## Text passage:
You want that person to be Lauren Reed. You want that person to be Diana Fowley.

These Bitches-With-a-Capital-C are my favorite characters to hate. They’re there not only to provide an obligatory OTP angst-fest, but also to ultimately further the storyline of the couple you love and care about.

Diana Fowley was never going to end up with Mulder. We just had to suffer through episodes like “The Sixth Extinction” because it provided the necessary contrast to Scully’s entrance into Mulder’s little hallucination. Diana left, but Scully—and the Cigarette Smoking Man—stayed the same. Without Diana, there would be no path to Mulder’s sweet speech to Scully: “You were my constant. My touchstone.”

In a more light-hearted way, she created tension between the agents when Gibson Praise intuited that Mulder was thinking about “one of the girls [he] brought.” Later, he tells Scully, “I know you’re wondering about that other girl. She’s wondering about you, too.” It was moments like that which created the MSR. Without those little scenes, there would have been no reason to hope for an eventual union between the two.

## Information shown:
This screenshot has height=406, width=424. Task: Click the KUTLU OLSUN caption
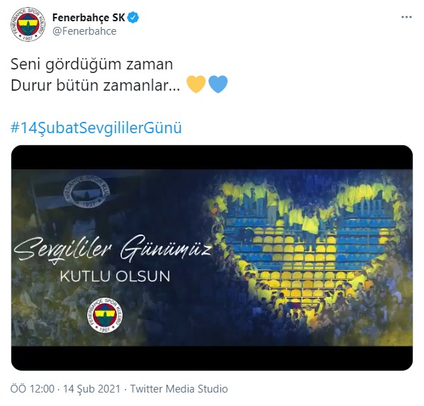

## Problems to work on:
1 > Copy the essay about Diana Fowley between "In a more light-hearted" and "between the two.", inclusive, swapping "Gibson Praise" for "the boy".
2 > Which episode does the essay about Diana Fowley say viewers had to suffer through?
3 > Continue the essay about Diana Fowley from its final sentence.
The listing is separate material with no connection to the essay about Diana Fowley.

## Outputs by task:
1 >
In a more light-hearted way, she created tension between the agents when the boy intuited that Mulder was thinking about “one of the girls [he] brought.” Later, he tells Scully, “I know you’re wondering about that other girl. She’s wondering about you, too.” It was moments like that which created the MSR. Without those little scenes, there would have been no reason to hope for an eventual union between the two.

2 > "The Sixth Extinction."

3 >
Those horrible scenes between Diana and Fox (including that piece-of-shit scene in “Biogenesis” where she says goodbye to whatever evil person she's telephoning and then disrobes) were important because we got to see—finally!—that Scully was jealous. In her mind, in whatever way, he belonged to her.

Plus, how freakin’ amazing is the reveal in “Two Fathers” that she works for the Cigarette Smoking Man? I remember sitting there hoping it would be her—I was twelve years old. That moment was like the official go-ahead to despise that traitorous whore. Yeah, maybe she saved Mulder from certain death, but who hasn’t?

I much prefer the reveal of the duplicity of Lauren Reed, who I believe, incidentally, is a direct descendant of Diana Fowley (but that’s a story for another blog). Sydney Bristow’s taking a patient to the emergency room when all of a sudden shots are fired and the patient—Adrian Lazarey, somebody who knows too much about Rambaldi for his own good—is murdered. The camera slowly pans to the roof, then to the gun, then to a very-eyelined Lauren making a victorious phone call.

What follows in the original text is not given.